Using the data below, gather each line that includes the word "heading".

------ Source information ------

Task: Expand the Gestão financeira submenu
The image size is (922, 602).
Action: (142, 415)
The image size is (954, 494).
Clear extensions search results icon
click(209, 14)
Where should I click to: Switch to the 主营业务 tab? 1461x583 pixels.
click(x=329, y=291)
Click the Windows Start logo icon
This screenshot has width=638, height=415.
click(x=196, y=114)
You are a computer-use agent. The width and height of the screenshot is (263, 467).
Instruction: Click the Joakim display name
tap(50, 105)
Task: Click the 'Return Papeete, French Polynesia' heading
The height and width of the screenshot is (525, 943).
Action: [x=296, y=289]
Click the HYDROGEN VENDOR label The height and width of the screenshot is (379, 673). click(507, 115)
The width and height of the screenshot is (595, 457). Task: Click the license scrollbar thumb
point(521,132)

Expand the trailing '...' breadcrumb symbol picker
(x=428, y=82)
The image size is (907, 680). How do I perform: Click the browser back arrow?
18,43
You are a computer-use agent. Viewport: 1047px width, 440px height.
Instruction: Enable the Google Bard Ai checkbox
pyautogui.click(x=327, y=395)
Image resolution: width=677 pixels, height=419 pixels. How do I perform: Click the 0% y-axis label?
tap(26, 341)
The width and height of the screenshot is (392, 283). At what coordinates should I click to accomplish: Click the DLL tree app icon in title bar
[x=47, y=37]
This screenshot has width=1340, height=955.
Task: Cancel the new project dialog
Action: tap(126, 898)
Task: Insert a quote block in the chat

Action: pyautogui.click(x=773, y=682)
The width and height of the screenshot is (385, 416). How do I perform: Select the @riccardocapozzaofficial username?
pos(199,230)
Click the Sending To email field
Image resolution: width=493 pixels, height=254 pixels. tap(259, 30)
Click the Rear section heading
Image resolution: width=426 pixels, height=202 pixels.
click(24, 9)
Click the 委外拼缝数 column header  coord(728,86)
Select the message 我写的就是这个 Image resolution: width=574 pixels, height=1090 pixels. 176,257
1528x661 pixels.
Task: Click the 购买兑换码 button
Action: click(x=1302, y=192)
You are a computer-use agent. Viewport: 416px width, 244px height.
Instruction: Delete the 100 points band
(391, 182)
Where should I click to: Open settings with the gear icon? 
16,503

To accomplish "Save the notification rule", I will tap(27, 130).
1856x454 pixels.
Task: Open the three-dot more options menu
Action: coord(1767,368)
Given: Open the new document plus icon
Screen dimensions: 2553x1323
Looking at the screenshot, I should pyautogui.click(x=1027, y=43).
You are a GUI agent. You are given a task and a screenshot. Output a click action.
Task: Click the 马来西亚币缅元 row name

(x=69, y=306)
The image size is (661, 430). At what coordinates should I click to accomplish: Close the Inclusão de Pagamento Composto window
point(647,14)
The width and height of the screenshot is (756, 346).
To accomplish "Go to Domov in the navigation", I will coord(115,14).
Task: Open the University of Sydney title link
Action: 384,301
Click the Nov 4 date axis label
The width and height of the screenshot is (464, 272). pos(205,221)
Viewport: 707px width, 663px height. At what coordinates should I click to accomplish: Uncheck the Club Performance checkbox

------

### Answer to this task
Task: Click the 'Return Papeete, French Polynesia' heading
Click the Rear section heading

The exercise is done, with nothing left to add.